• 本文:
【ニュース・アメリカ】大学構内における白人至上主義者による活動、過去に例を見ないほど活発化

反ユダヤ主義及びその他の偏見を監視する名誉棄損防止組合(Anti-Defamation League:ADL)は2017年3月6日、報告書「大学構内における白人至上主義者~過去に例のない動員活動が進行中~(White Supremacists on Campus:Unprecedented Recruitment Efforts Underway)」を発表した。

 

これによると、白人至上主義者による活動は、主に外部団体によって注目を集めたり学生から賛同を得たりすることを目的として行われており、3月7日の時点で2016~2017学年度に大学構内で行われた同活動は107件で、白人国粋主義者グループによるリーフレットやポスターなどが中心であったことが明らかにされた。このうちの65件は2017年に発生している。また、報告された活動は、虚偽の報道ではないことの確認が取れたもので、各事例には写真や大学による報告などといった証拠が付記され、場所ごとに分類されている。

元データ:
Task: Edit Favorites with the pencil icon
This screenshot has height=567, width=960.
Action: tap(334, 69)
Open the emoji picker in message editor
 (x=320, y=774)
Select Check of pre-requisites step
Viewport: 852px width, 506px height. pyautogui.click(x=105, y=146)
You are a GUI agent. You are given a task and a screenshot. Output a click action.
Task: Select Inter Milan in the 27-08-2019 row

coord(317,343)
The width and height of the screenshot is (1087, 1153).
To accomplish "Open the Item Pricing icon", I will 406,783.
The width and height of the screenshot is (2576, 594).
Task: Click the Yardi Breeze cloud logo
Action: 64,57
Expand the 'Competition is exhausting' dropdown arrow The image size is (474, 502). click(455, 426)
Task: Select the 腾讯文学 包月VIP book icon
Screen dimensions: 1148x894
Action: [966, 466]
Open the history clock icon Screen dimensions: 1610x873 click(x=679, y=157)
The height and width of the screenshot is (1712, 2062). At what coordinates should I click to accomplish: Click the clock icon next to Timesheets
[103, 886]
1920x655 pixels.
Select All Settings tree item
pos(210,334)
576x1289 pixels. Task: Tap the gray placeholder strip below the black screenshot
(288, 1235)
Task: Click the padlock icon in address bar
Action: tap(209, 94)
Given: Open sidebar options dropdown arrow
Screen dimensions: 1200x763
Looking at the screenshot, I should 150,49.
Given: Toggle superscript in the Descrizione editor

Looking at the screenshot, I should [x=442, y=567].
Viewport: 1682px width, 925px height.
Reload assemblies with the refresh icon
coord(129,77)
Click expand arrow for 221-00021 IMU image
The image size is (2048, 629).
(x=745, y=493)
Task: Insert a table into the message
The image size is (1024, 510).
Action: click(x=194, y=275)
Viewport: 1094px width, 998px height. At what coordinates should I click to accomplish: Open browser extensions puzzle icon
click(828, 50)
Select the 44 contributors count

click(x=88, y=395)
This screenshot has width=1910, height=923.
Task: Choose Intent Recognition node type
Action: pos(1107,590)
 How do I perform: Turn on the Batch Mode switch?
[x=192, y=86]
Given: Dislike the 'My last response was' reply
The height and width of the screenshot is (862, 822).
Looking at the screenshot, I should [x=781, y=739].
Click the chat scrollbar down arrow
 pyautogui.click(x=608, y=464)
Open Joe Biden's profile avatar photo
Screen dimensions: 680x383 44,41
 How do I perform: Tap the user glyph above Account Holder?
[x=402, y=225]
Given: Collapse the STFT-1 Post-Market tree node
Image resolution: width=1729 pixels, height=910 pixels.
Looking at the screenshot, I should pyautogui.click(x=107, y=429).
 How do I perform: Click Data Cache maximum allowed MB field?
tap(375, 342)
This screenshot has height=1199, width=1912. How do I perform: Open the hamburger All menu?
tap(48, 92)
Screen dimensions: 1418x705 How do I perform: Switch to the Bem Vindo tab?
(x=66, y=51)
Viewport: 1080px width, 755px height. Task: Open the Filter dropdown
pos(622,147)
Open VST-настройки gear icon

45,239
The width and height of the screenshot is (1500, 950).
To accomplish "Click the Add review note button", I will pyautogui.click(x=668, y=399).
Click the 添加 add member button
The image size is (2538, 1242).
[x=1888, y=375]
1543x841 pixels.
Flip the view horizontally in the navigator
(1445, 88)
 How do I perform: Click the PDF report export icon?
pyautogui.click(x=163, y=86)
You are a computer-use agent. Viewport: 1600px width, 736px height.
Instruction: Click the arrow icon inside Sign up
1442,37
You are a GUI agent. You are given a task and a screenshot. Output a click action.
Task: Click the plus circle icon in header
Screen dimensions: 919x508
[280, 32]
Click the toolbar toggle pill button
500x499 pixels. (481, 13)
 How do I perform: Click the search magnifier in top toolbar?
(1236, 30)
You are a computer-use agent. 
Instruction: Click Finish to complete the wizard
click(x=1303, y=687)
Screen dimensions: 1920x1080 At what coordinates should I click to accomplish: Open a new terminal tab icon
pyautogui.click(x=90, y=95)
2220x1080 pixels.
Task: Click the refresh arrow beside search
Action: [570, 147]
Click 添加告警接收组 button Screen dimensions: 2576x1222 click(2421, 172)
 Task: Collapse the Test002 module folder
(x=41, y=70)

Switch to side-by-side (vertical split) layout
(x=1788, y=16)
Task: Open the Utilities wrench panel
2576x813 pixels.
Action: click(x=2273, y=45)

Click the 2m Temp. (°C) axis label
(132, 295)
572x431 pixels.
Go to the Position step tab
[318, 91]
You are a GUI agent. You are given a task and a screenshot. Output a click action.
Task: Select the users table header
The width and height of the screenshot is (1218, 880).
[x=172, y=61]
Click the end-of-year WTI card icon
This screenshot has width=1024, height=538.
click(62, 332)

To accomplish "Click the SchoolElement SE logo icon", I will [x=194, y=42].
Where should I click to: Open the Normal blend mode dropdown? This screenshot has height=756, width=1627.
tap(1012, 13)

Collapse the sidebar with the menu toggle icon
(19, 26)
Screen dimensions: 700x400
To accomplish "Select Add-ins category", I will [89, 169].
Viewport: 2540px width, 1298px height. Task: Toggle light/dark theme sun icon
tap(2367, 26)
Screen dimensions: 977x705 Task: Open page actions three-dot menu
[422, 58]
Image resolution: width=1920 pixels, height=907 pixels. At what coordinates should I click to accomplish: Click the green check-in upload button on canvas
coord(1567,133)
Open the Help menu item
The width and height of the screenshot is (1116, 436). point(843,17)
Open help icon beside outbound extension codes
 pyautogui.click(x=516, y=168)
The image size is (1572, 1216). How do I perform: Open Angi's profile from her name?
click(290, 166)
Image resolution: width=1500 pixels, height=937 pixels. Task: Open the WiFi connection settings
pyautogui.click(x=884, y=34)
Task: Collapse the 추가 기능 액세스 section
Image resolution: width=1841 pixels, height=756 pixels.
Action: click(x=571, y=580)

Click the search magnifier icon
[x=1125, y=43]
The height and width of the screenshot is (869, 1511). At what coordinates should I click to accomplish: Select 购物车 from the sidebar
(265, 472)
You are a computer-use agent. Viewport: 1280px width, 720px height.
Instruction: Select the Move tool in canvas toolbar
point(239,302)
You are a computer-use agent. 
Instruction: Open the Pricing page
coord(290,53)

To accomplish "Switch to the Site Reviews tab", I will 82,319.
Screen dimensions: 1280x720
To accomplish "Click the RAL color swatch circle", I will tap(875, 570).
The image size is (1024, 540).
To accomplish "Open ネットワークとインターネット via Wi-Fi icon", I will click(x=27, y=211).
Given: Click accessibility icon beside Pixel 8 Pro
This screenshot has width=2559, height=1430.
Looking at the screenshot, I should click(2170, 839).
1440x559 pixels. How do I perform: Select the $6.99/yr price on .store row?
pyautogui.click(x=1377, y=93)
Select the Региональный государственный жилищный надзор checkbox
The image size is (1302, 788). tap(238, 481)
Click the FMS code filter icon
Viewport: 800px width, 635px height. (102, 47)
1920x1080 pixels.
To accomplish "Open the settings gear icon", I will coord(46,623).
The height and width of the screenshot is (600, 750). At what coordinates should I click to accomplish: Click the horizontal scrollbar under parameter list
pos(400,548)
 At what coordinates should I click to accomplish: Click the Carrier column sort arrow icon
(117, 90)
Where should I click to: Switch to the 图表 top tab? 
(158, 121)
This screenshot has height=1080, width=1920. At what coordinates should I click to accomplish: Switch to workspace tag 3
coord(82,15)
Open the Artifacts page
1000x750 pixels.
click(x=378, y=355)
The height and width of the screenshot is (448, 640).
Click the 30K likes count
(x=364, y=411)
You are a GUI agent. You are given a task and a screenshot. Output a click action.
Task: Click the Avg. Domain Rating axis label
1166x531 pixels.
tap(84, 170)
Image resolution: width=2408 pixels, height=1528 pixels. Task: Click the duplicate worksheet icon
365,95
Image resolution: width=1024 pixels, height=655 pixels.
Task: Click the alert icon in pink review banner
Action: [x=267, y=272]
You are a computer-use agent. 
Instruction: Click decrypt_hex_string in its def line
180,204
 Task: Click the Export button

• 依頼内容:
(a) 白人至上主義者の活動についての記事から、「これによると、白人至上主義者」から「拠が付記され、場所ごとに分類されている。」までを、両端も含めて一字も変えずに出力せよ。
(b) 白人至上主義者の活動についての記事によると、名誉棄損防止組合が報告書を発表したのはいつか。
(c) 白人至上主義者の活動についての記事の続きを、最後の文の後から書いてください。
元データの各行は、白人至上主義者の活動についての記事とは関係がない。

• 依頼ごとの結果:
(a)
これによると、白人至上主義者による活動は、主に外部団体によって注目を集めたり学生から賛同を得たりすることを目的として行われており、3月7日の時点で2016~2017学年度に大学構内で行われた同活動は107件で、白人国粋主義者グループによるリーフレットやポスターなどが中心であったことが明らかにされた。このうちの65件は2017年に発生している。また、報告された活動は、虚偽の報道ではないことの確認が取れたもので、各事例には写真や大学による報告などといった証拠が付記され、場所ごとに分類されている。

(b) 2017年3月6日。

(c)
 

2016年に発生した事件の1つは、白人至上主義者が大学のプリンターに不法侵入(ハッキング)し、ナチス支持のリーフレットを大量に印刷させた事例で、2017年に入ってからも同様の事件が続いているという。また、白人至上主義団体「国家政策研究所(National Policy Institute)」リーダーのリチャード・スペンサー氏(Richard B. Spencer)が2016年12月にテキサスA&M大学(Texas A&M University)で講演を行い、会場付近で大規模な反対活動が行われたという例もある。さらには、これらのグループによる活動が活発化した理由に関しては、2016年の大統領選挙の結果が引き金になったと分析している。

 

なお、本報告書は、以下より閲覧可能。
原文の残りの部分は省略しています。